According to court papers, Natverlal and Hemant have 50% shareholding each in Veemco, which they both inherited from their parents, who were also business partners.
“My co-shareholder’s (Hemant) conduct gives me ample grounds to apply for a winding up on the basis that it is just and equitable, but I intend to act in accordance with the provision in section 208(2) of the Companies Act and apply for alternative relief,” Natverlal said.
The 82-year-old businessman, who left Zimbabwe for the United States in 1979 and returned to Zimbabwe in April 2016, said he once visited the country in 2011 after realising that there was no income coming from the joint business.

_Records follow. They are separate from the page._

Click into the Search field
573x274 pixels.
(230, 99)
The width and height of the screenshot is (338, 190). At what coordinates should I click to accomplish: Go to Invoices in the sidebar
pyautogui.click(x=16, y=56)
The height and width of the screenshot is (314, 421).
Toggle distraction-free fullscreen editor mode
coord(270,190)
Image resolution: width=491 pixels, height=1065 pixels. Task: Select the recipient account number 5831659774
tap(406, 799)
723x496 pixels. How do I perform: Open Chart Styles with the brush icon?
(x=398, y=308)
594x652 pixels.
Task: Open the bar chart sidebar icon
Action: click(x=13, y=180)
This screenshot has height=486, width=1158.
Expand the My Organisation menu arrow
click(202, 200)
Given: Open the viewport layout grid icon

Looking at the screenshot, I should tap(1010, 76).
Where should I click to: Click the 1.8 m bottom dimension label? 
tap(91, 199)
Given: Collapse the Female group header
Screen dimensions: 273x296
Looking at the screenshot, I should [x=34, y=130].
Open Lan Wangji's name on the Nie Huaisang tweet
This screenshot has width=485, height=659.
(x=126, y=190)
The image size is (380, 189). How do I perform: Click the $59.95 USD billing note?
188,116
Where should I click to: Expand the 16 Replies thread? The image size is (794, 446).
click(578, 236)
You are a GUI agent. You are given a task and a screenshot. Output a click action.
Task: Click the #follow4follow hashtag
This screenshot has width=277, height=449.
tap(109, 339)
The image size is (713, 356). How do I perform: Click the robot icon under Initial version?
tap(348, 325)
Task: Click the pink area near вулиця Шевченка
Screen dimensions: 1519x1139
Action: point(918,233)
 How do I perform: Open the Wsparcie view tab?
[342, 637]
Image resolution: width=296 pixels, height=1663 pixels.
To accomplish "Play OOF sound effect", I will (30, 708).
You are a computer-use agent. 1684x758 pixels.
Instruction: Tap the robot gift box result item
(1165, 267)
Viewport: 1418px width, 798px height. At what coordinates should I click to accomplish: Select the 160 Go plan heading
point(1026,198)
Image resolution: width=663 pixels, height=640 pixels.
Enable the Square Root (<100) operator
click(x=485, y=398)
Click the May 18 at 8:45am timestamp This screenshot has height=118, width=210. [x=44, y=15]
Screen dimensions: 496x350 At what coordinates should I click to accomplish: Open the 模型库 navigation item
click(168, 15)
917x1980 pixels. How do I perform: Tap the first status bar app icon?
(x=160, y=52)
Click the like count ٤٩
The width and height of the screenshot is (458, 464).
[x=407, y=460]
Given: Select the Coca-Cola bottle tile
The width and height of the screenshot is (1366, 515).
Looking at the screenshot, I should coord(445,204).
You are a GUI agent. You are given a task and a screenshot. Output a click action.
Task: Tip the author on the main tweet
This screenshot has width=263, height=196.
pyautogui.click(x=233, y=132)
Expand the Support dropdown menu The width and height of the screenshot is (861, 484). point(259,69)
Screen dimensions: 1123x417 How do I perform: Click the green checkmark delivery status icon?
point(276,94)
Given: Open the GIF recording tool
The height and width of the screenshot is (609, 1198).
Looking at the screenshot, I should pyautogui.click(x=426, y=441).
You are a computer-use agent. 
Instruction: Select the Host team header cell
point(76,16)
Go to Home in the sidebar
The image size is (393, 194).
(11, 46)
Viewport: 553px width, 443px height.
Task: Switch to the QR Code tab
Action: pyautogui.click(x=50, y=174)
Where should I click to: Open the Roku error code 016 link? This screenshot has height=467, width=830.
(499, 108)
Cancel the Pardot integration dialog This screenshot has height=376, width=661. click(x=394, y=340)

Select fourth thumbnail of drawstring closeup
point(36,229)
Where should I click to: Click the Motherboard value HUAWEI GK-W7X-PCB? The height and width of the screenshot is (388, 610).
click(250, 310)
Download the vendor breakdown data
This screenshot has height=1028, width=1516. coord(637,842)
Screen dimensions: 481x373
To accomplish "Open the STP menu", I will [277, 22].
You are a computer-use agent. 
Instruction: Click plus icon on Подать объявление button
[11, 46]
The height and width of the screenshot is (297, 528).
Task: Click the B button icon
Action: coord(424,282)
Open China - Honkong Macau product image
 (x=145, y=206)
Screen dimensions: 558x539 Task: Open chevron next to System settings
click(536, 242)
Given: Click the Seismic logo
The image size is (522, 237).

In his founding affidavit, Natverlal said he held meetings with Hemant, who told him that some money had been paid to the company’s chairperson, identified in court papers as M P Patel, who claimed to have had the power of attorney, enabling him to collect the cash on Natverlal’s behalf.
But, Natverlal said he made further enquiries from his lawyers about the said power of attorney, and was told nothing of that sort ever happened and even efforts to force Hemant to produce one proved futile.
“Veemco is a property-owning company and earns its income from letting out its property. As far as I am aware, it has done so since 1953. The property consists of a portion of the Elizabeth Hotel, including the first and second floor and shops situated underneath the first floor of the hotel,” Natverlal said.
“There are now three shops as part of that building. All three shops and the hotel have been rented out in the past and are rented out. The hotel section also includes a restaurant, a night club and a bar on the first floor, as well as 15 guest rooms on the second floor all leased by the present tenant,” he said.
The businessman further said Hemant had been neglecting the place, adding that the companies’ bank accounts were in bad shape, as they did not reflect the actual amounts received.
While referring to 2014 financial accounts, Natverlal said: “The strange aspect of that year is that the bank statements show a cash balance at December 31, 2014, of $100 463,53, but the financial accounts (the balance sheet) shows an amount of $217 544 ‘cash on hand and at bank’. Clearly, the second respondent must explain the missing cash of approximately $100 000, which was almost certainly in cash by the second respondent.”
Natverlal further said in some instances, no money was deposited into the company’s account creating an impression that Hemant had taken the cash and used it for his personal needs, adding that at some point, Hemant also lied to him on dates when the hotel was allegedly closed down by authorities for not being able to offer suitable accommodation to the public.
Natverlal also said he even offered to sell his shares in the business, but Hemant was not forthcoming and did not want to treat him as a shareholder, avoided discussing Veemco’s business affairs with him, hence, he had approached the court for recourse.
In his response, Hemant, admitted being a 50% shareholder in the company, but claimed there was no reason for the hotel to be sold.
“I deny any allegation of fraudulent or improper conduct made by the first applicant (Natverlal). My beneficiaries are entitled to one-half of the proceeds of any dividend and, therefore, I too stand to benefit from such payment of dividend,” Hemant said.
“The first applicant’s application is with respect improper and incompetent and has been filed before he has exercised his rights in first respondent in terms of the Companies Act.
”He has not called any meeting of members to determine the issues that he raises in his application and he has made baseless allegations against me personally to seek to embarrass me.”